● **Text excerpt**:
•••
Wednesday, January 2, 2019

PAYGO should be a no-go

I wasn't expecting to have this crop up this morning.



Among the changes I was counting on with the new House Dem majority, I didn't list the reinstatement of "pay as you go" budget rules (or PAYGO) as one of them. And I can't say I'm necessarily pleased about it, as we need to be changing the way we think about policy, and what is possible. PAYGO gets in the way of that.

To review, let’s have The Center on Budget and Policy Priorities describe how PAYGO has been handled since the large deficits of the early 1990s went away, and I’ll add a few bits of context in italics.
In the late 1990s, however, Congress and the President began waiving PAYGO in response to the booming economy and several years of budget surpluses. In 2001 they [meaning Republicans] waived PAYGO enforcement and approved very large tax cuts without offsets — a sharp departure from PAYGO discipline. This set the stage for other PAYGO exceptions. In 2002 Congress allowed PAYGO to expire, facilitating the passage of deficit-increasing tax and entitlement legislation over the next several years, including the 2003 tax cuts and the Medicare prescription drug bill.

Partly because of the return of large deficits, Congress used its internal rules to reinstate the PAYGO principle in 2007 (after Republicans lost control to the Democrats). It decided to prohibit the consideration of legislation that would break the PAYGO principle. In 2010, Congress and the President [Obama] also reestablished PAYGO as a law, very much like the 1990 law.

However, in 2011, the House of Representatives repealed its internal PAYGO rule (after Republicans retook control). As of 2018, therefore, PAYGO is enforced by a Senate rule against considering legislation that breaks the rule, and by the 2010 statute.

PAYGO doesn’t force lawmakers to make the tough decisions needed to reduce projected deficits, but it restrains them from making deficits worse or undercutting any deficit-reduction efforts they have already enacted.
And it was nice to see what my Representative had to say about it today. While it looks like the Dem House might bring back PAYGO in the short term, adjustments will be coming sooner than later.





Mark's trying to walk a fine line here, and trying to keep divisions from being the story of the Dems taking over. But the comments below Rep. Pocan's post aren't buying it, and I'll be interested in seeing which way he votes when the rules package comes to the floor tomorrow.

Look, I absolutely think the deficit has gotten out of hand under Trump and the rest of the GOP over the last 2 years, especially because of the GOP’s Tax Scam, and that something needs to be done to shrink it. But that’s because we are exploding the deficit in a time when the economy was already growing and near/at full employment.


That shouldn’t be happening, and that high deficit will tie the hands of policymakers when the economy does go through a downturn (which is likely part of the GOP's plan, as outlined in the "Starve the Beast" strategy). Given that a slowdown and/or recession seems likely over the next 12-24 months, why should the Dems in the House then limit themselves with PAYGO in how they fix with the problems caused by Trump/GOP?
•••
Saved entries

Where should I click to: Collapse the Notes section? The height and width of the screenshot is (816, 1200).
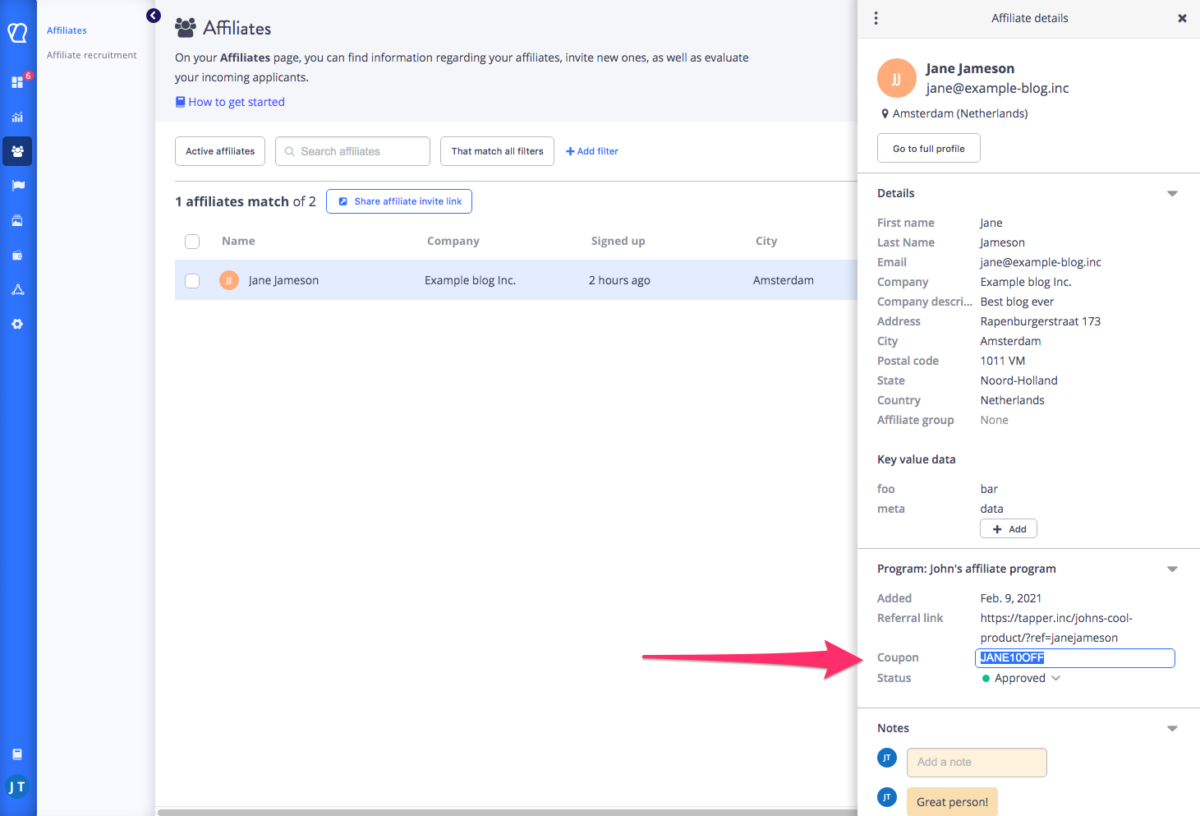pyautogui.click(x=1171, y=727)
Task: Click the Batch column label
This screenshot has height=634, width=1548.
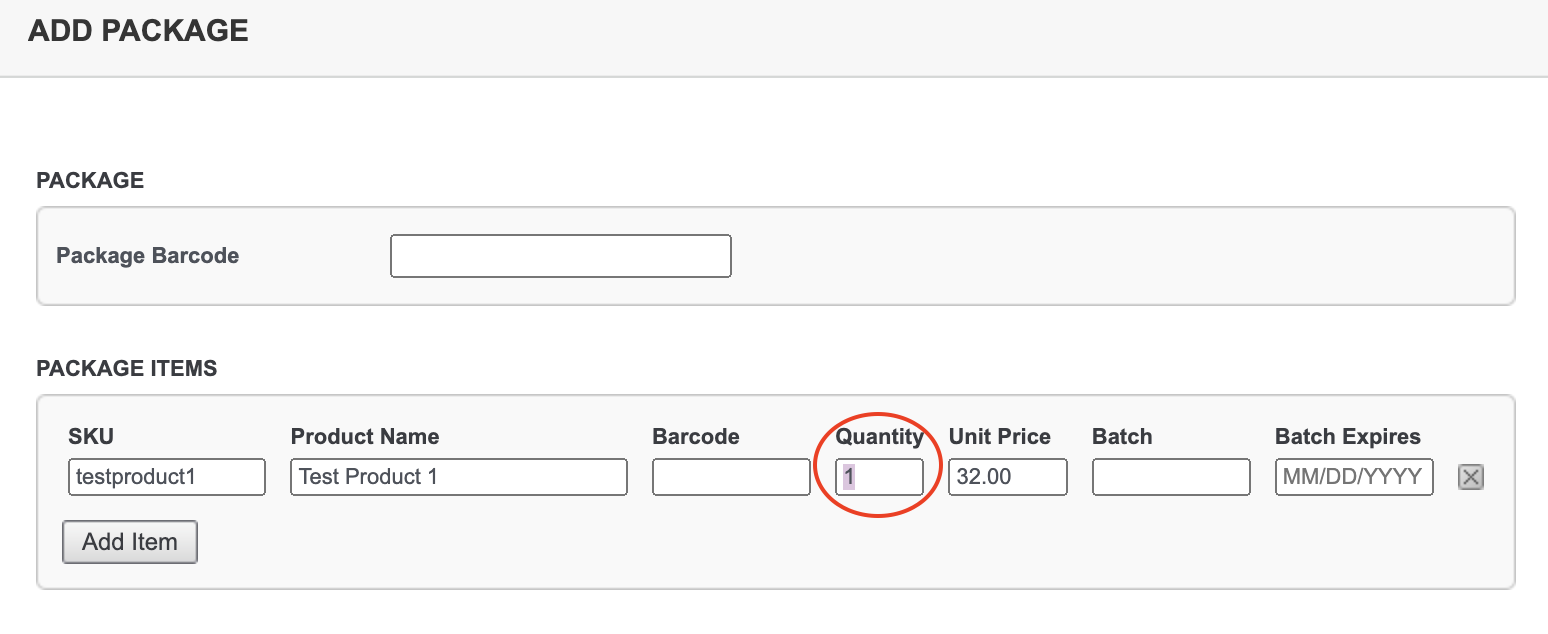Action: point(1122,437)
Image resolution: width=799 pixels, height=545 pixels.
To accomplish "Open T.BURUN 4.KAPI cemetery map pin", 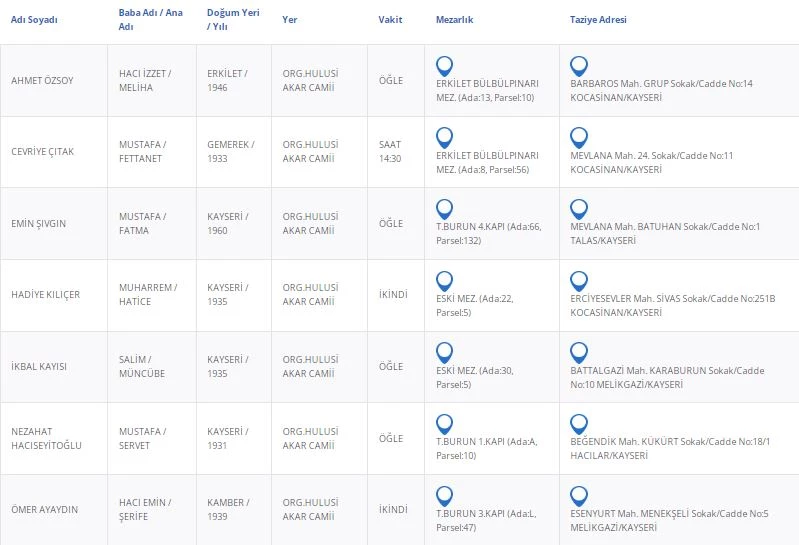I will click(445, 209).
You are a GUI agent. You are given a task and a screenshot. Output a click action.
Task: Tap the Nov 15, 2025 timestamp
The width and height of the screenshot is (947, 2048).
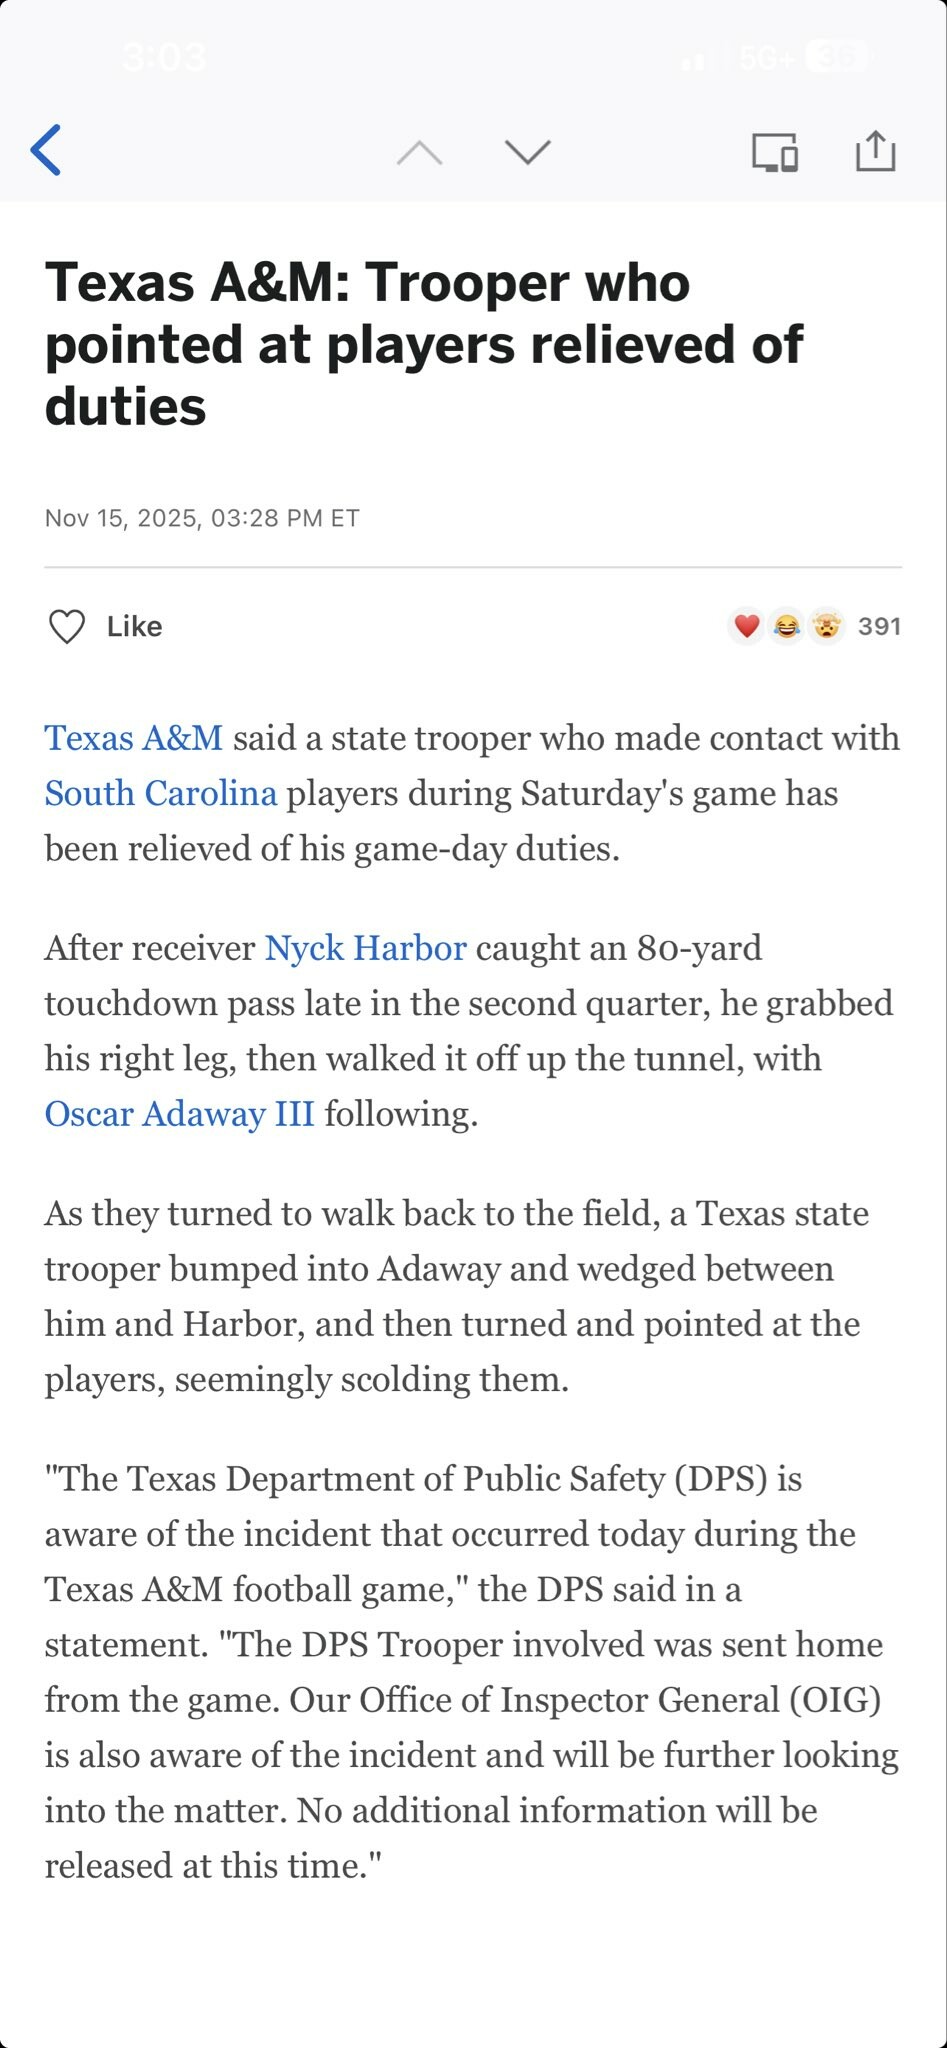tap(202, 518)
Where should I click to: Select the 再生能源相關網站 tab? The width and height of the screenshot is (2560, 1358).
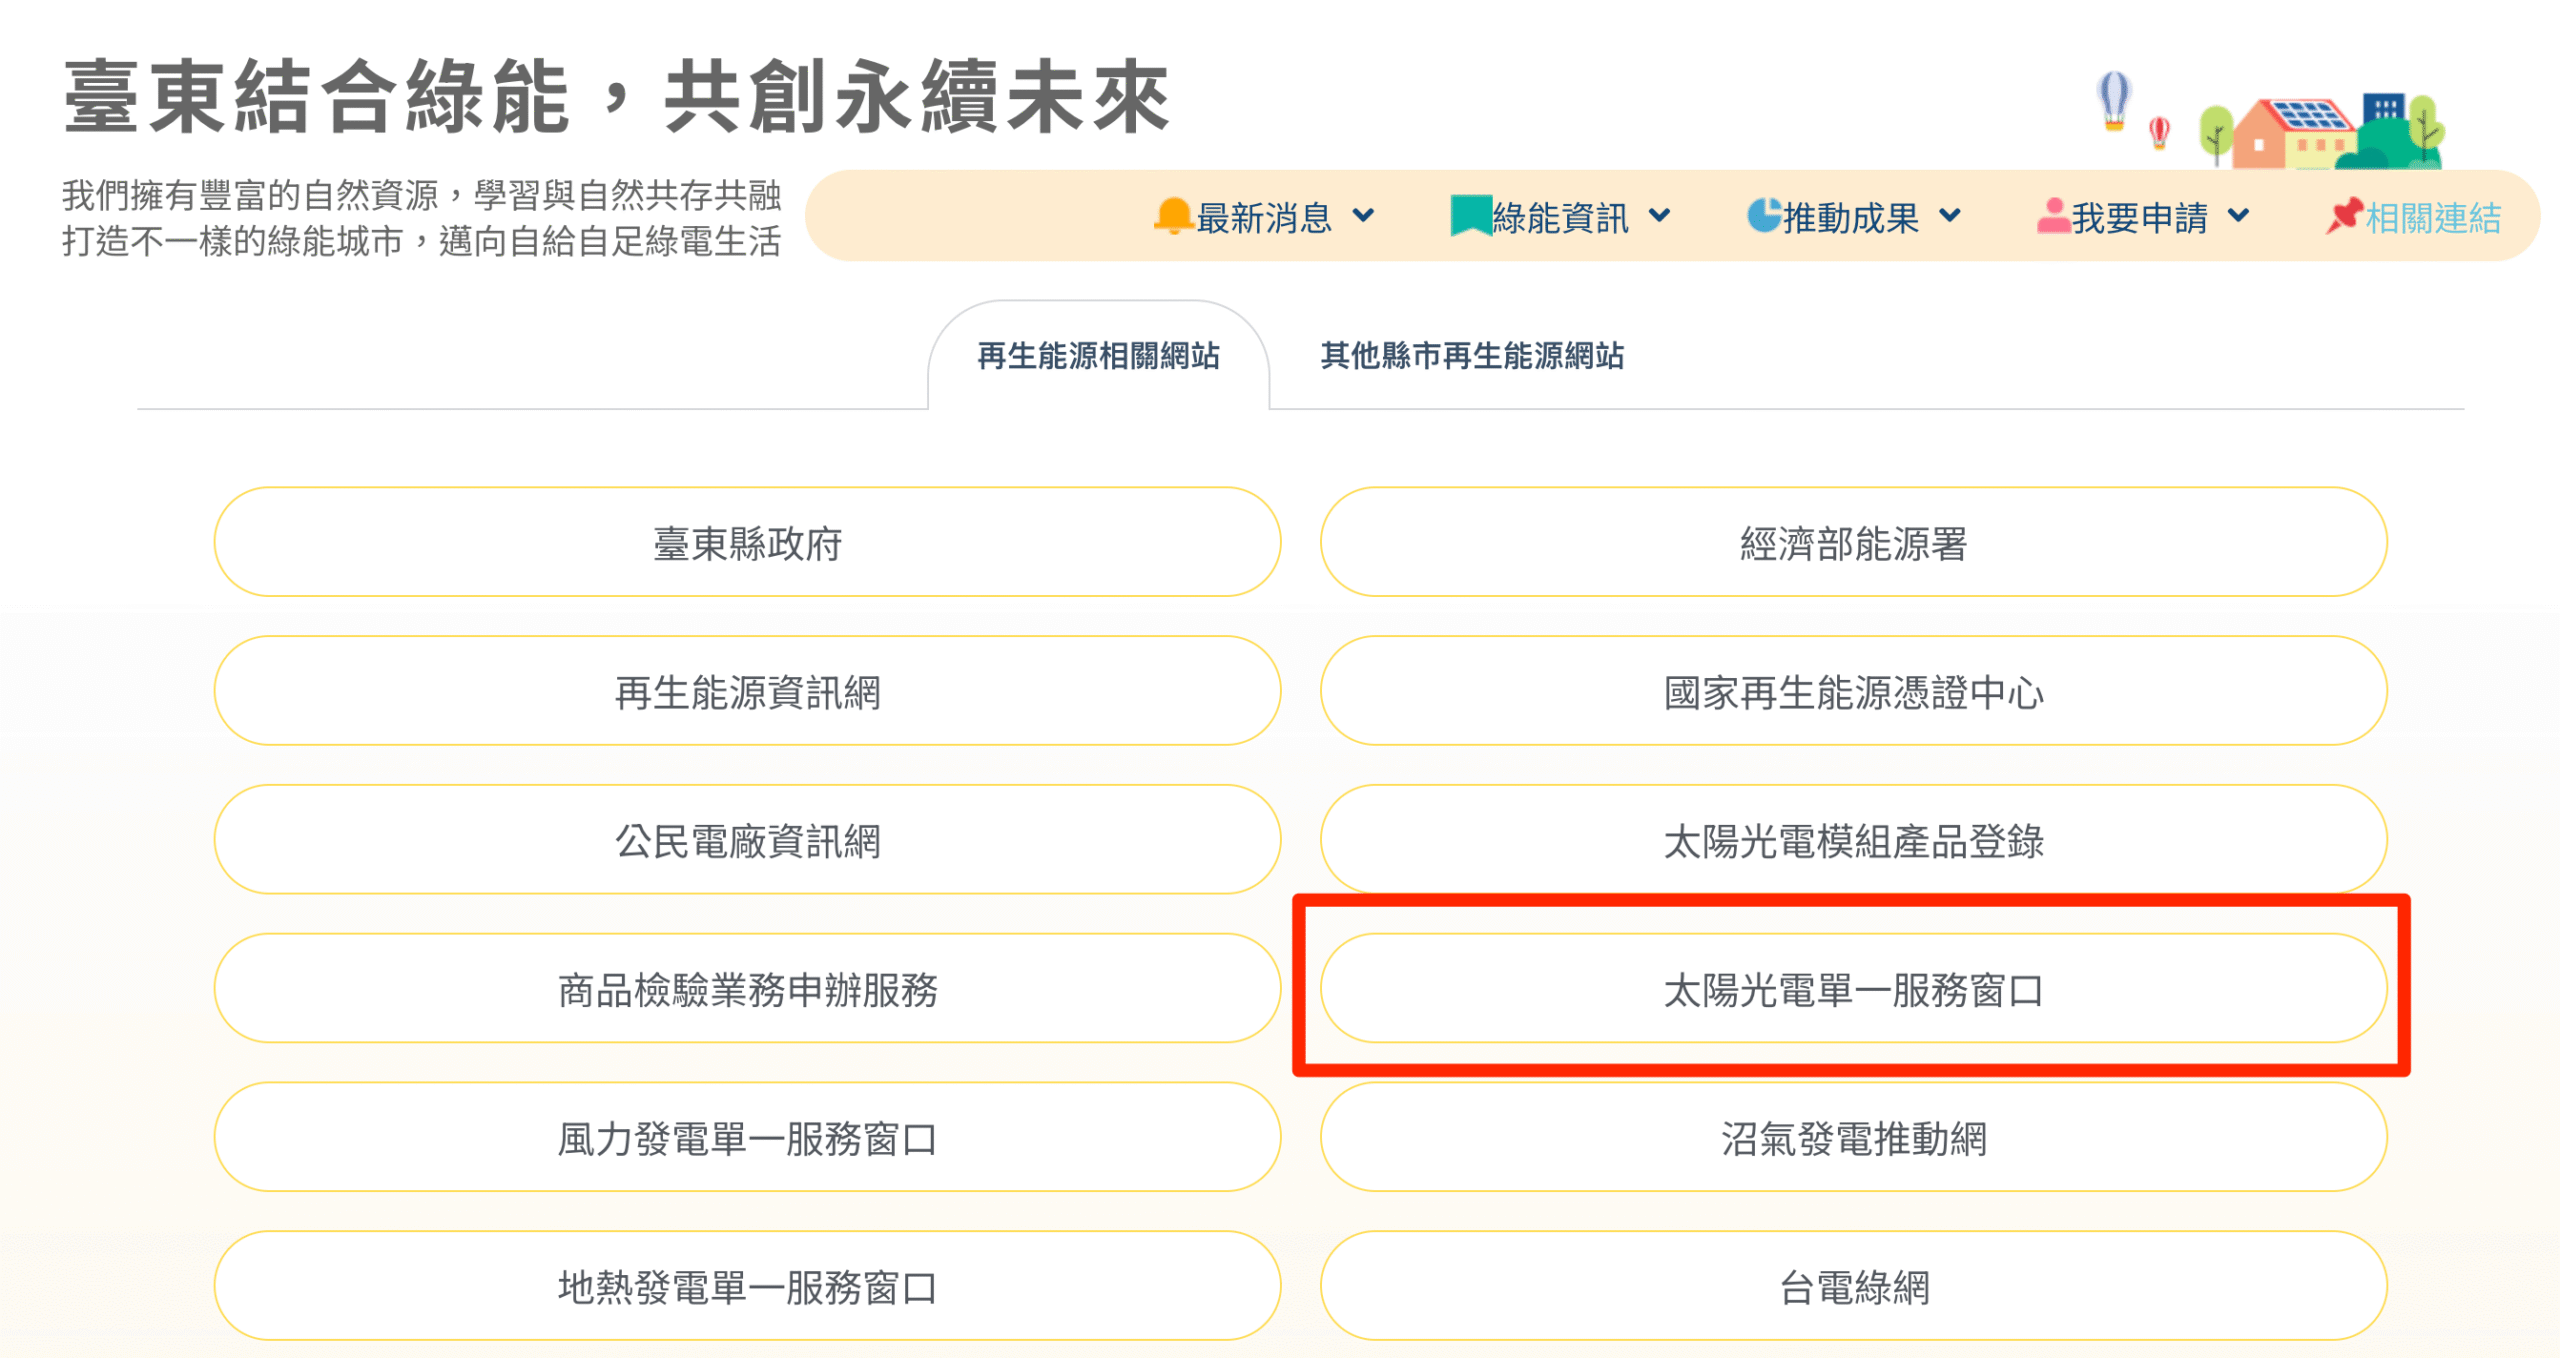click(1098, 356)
•••
● **Tasks and exercises**:
a - From the passage the PAYGO post quotes from The Center on Budget and Policy Priorities, list every four-digit year, in the order each first appears.
b - Answer these questions from the PAYGO post:
(i) In what year did Congress allow PAYGO to expire?
(ii) What does the author expect to come to the floor tomorrow?
(iii) Over what period does the author say a slowdown and/or recession seems likely?
c - Reproduce the part of the PAYGO post starting with "I wasn't expecting" and going on through "way of that.".

● **Activity answers**:
a -
2001
2002
2003
2007
2010
1990
2011
2018

b -
(i) 2002
(ii) The rules package
(iii) The next 12-24 months

c -
I wasn't expecting to have this crop up this morning.



Among the changes I was counting on with the new House Dem majority, I didn't list the reinstatement of "pay as you go" budget rules (or PAYGO) as one of them. And I can't say I'm necessarily pleased about it, as we need to be changing the way we think about policy, and what is possible. PAYGO gets in the way of that.